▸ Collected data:
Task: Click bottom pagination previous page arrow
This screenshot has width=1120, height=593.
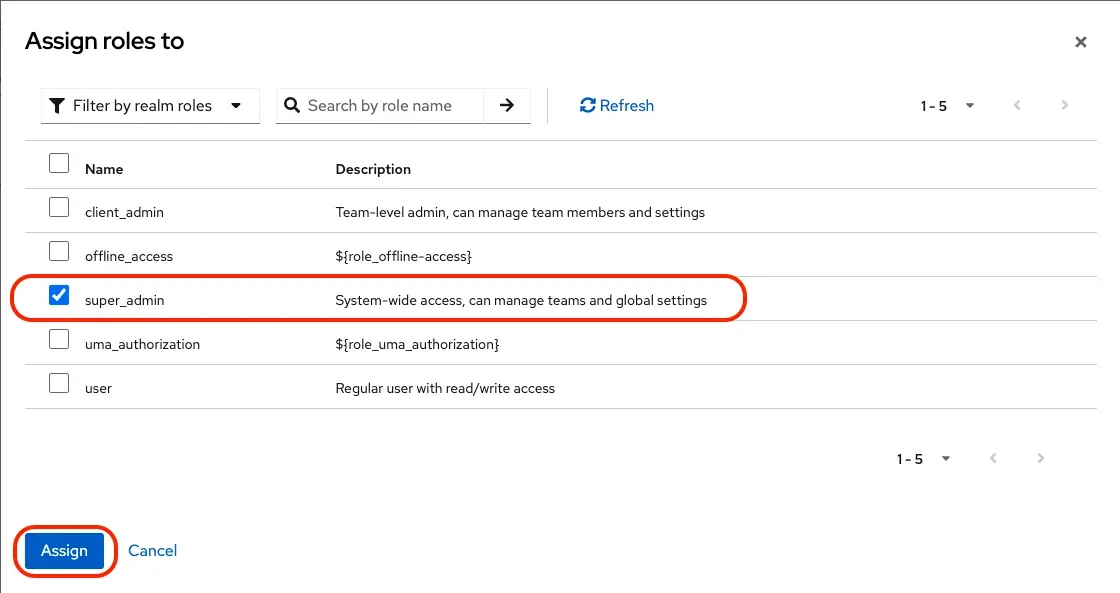Action: coord(993,458)

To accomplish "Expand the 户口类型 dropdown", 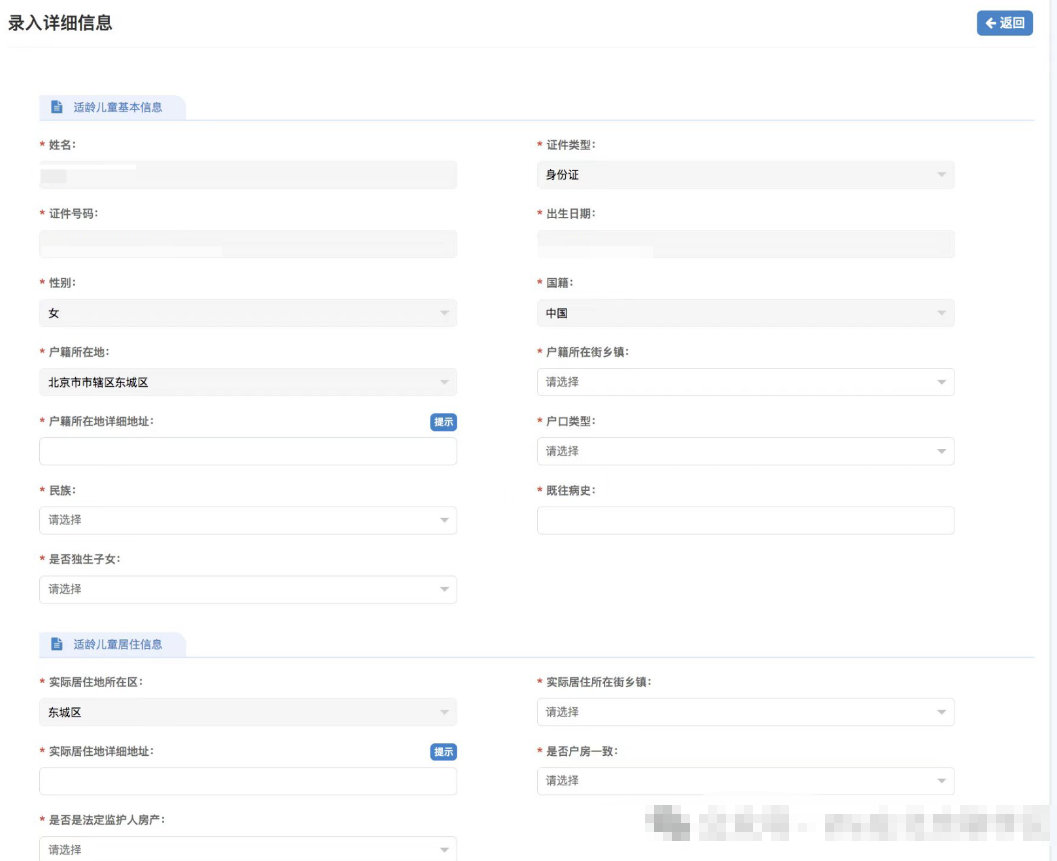I will [745, 451].
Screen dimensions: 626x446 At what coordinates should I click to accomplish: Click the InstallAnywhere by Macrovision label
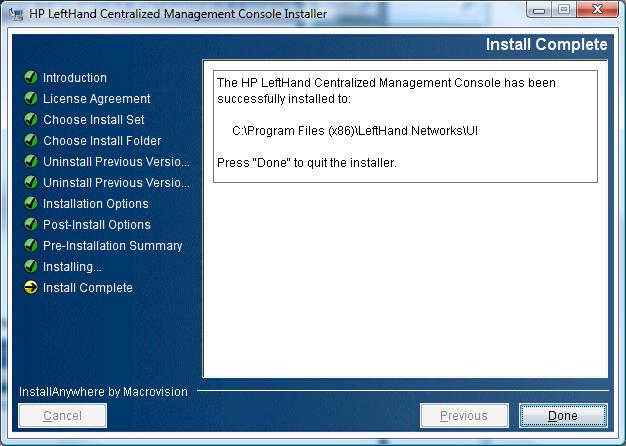tap(103, 392)
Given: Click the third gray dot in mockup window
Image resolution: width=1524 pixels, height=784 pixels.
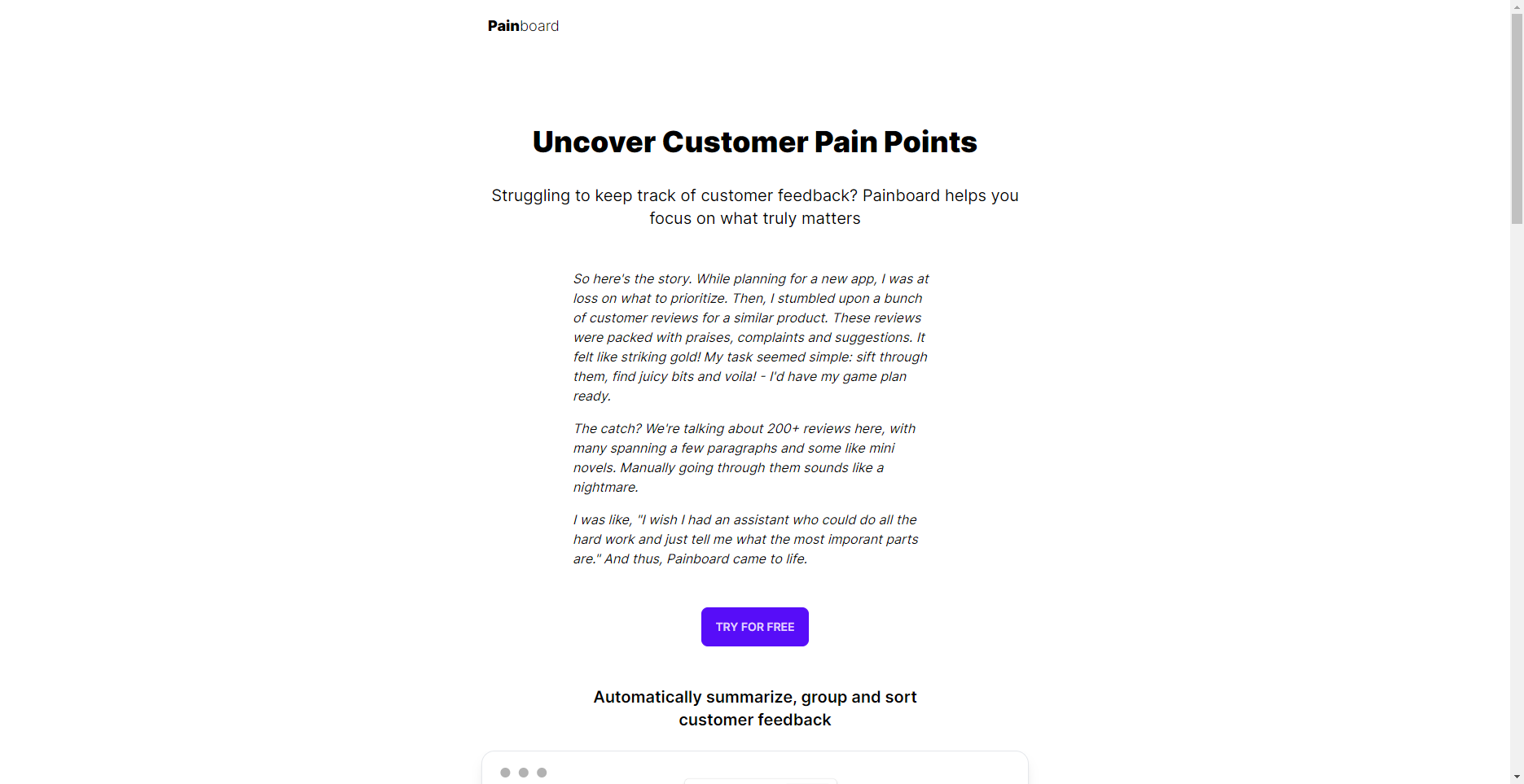Looking at the screenshot, I should 542,773.
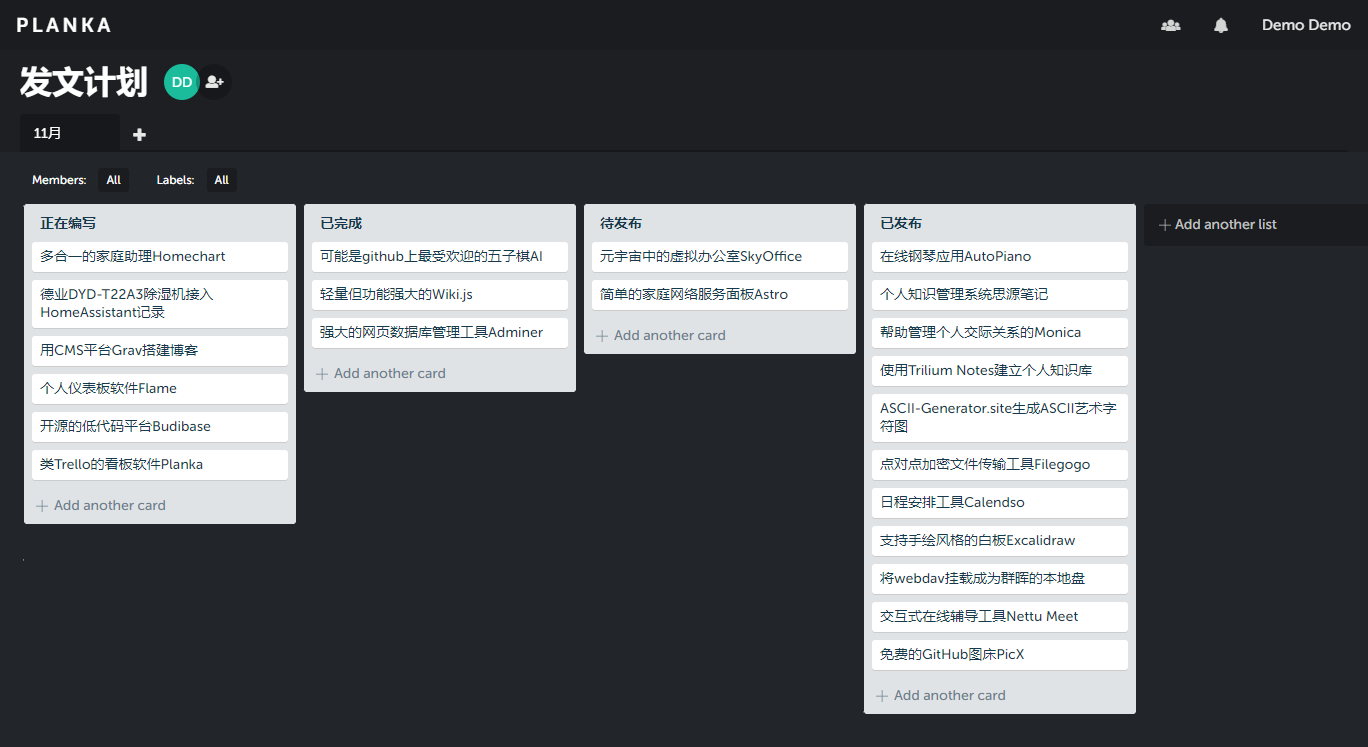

▸ TO DO:
Once you find the line containing "Image resolution: width=1524", retype it and every line after it through the last line of the records above, exactly. Add nothing else, and leave out the pictures.

▸ RESULT OF THIS TASK:
Image resolution: width=1524 pixels, height=784 pixels.
Looking at the screenshot, I should 542,773.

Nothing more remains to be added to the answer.